ことしの1月、厚生労働省の労働基準関係法制研究会が、労働基準法制の在り方について報告書をとりまとめました。
同報告書において、1985年にとりまとめられた労働基準法研究会報告「労働基準法の『労働者』の判断基準について」について、その作成から約40年が経過し、働き方の変化・多様化に必ずしも対応できない部分が生じていること、この間に積み重ねられた事例・裁判例等を分析・研究し、学説も踏まえながら見直しの検討をすることや、国際的な動向も視野に入れながら総合的な研究を行なうことの必要性について指摘がなされ、厚生労働省において専門的な研究の場を設けて総合的な検討を行なうべきこととされました。
この報告書を受け、労働基準法上の「労働者性」に関する幅広い知見を有する専門家を参集し、労働者性の判断基準に関する分析・研究を深めることを目的として、「労働基準法における『労働者』に関する研究会」が設置されました。

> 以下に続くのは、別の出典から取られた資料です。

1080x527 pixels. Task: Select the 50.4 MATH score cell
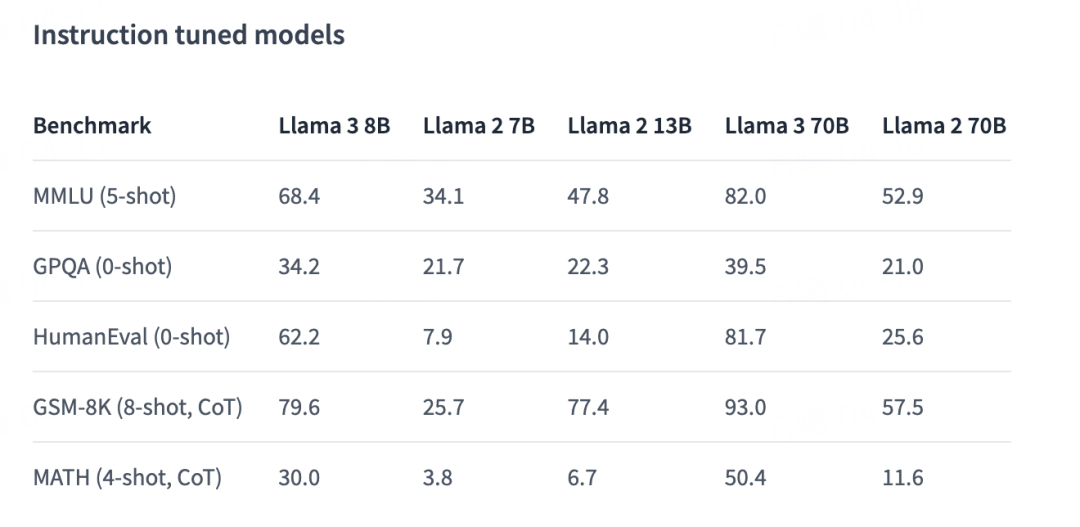point(745,478)
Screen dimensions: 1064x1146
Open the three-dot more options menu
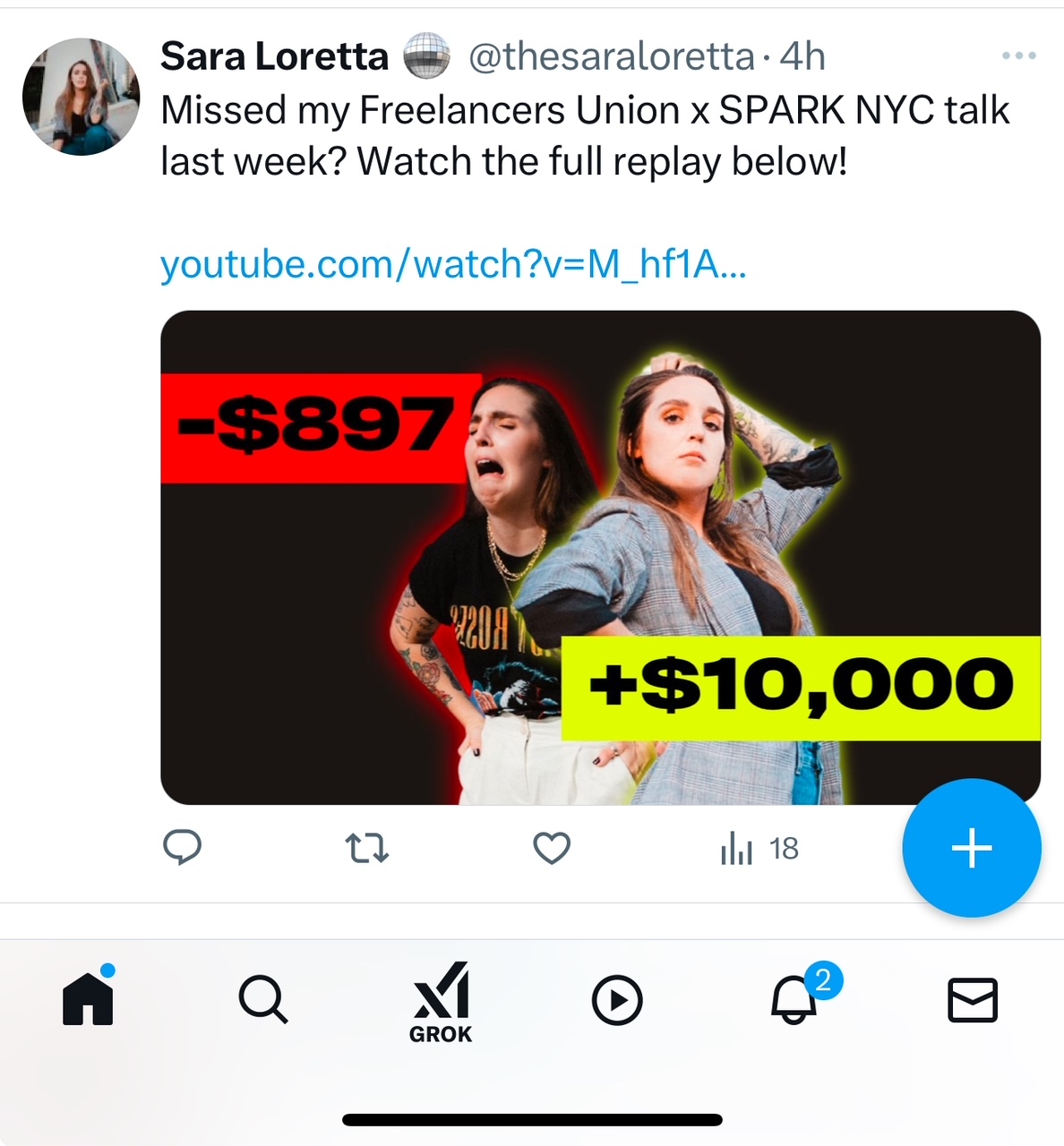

(1)労働基準法上の労働者性に関する事例、裁判例等や学説の分析・研究や、プラットフォームワーカーを含む新たな働き方に関する課題や国際的な動向の把握・分析
(2)労働基準法上の労働者性の判断基準の在り方
(3)新たな働き方への対応も含めた労働者性判断の予見可能性を高めるための方策
働き方の変化・多様化の1つとして、デジタルプラットフォームを介して、発注者に対して労務の提供や労働の成果物の提供を行なうという働き方(プラットフォームワーク)が、急速に拡大していることが挙げられます。そこで新たな問題になっているのがプラットフォームワーカーの「労働者性」です。昨今、UberEatsやAmazonの配達員などのワーカーが、労働者としての保護対象に該当するかが問われる事案が散見されます。
交渉力の格差や判断の立証責任を労使どちらにおくかなど、時代に即した判断基準についての見直し作業が進められる予定です。